14 January 2013

Weekly Dynamic: What REALLY happens with FA Recalculate

Working with Fixed Assets, when you change a depreciation sensitive field, you get a box with three RESET choices that pops up. The choices are to reset: Life, Year or Recalculate.

Reset Life
As a reminder, resetting Life adjusts the depreciation to date for the changes and makes an adjusting entry in the current period to catch up depreciation.

Example: 3,600 asset, SL depreciation, no Salvage, 3 year life = $100 depreciation.mo. In month 8, year 1 add 1,000 to the cost, reset life. The Aug. entry is $322 for Aug. depreciation and catch up. Go forward depreciation is ~$127/month.

Reset Year
Resetting a Year adjusts the current year's depreciation for the changes and makes an adjusting entry in the current period to catch up annual depreciation.
 
Example: 3,600 asset, SL depreciation, no Salvage, 3 year life = $100 depreciation/mo. In month 8, year 2, add 1,000 to the cost, reset year. The Aug. Y2  entry is $322 for Aug. depreciation and catch up. Go forward depreciation is ~$155/month. Year 1 is unchanged, Year 2 catches up ~$155/mo. is depreciation going forward.

So far, so good.

Recalculate
In GP, the help describes recalculate in multiple places as:

"Recalculate   Calculates a new rate of depreciation using the new cost basis data, but does not make adjusting entries for depreciation already taken. The new rate of depreciation will be used the next time the depreciation routine is completed."
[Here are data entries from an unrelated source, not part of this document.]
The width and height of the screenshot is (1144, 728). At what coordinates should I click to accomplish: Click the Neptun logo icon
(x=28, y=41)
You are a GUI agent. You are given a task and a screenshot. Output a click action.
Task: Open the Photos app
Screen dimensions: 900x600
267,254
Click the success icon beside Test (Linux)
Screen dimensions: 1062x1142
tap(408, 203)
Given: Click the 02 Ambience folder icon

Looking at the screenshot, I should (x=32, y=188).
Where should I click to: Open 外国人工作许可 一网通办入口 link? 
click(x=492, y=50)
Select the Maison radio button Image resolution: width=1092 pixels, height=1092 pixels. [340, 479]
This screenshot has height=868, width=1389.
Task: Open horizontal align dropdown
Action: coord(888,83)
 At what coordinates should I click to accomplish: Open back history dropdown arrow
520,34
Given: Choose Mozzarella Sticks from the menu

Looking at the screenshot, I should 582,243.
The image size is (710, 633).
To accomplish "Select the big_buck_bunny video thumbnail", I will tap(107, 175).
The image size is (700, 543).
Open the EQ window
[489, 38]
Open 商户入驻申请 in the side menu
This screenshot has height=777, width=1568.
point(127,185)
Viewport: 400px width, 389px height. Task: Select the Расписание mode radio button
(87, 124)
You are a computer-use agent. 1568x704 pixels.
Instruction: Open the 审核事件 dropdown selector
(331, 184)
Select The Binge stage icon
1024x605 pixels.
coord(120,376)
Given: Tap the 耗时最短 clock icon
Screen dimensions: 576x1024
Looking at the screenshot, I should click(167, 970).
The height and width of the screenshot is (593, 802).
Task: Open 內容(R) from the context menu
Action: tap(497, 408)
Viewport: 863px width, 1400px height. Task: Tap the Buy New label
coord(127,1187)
 This makes it sound like Net Book Value (NBV) is used to simply recalculate depreciation from the point of the change. Based on that statement, we expect GP to do this:

Example: 3,600 asset, SL depreciation, no Salvage, 3 year life = $100 depreciation/mo. In month 8, year 2 add 1,000 to the cost, recalculate. You would expect the August depreciation, and subsequent periods, to be 158.52. (3,600cost-1,900accum=1,700nbv+new 1,000=2,700newNBV / 17 remaining months).

That's not how it works. GP calculates it as 166.66/mo for the remaining periods in year 2 and 155/mo in year 3.What GP actually does with recalculate is to perform a reset year. Then is spreads the reset adjustment over the remaining periods in year. Finally it recalculates the remaining years going forward. You'll notice that the Y3 amount for recalc is the same as the amount used for  reset year from the example above.

This means that if you change an asset in the last month of the year, Reset Year and Recalculate give you the same answer.

Buried in the help (Search for Recalculating Depreciation) is this comment:

"The difference between the new yearly rate and the current year-to-date depreciation amount will be allocated over the remaining time in the current fiscal year."

This is the only place that I can find where this calculation is, sort of, documented.

It's not that the Recalculate process is necessarily wrong, it's just that it doesn't work the way we expect it to based on the name and brief description provided in the help. For most folks, this isn't a problem. However, if you make a large change to an asset late in the year, you can see a dramatic change in depreciation, when you might have been expecting a very small change.

[H.T. to Marty Rubin, Sandra Dodge and Amy Walsh of I.B.I.S. for this.]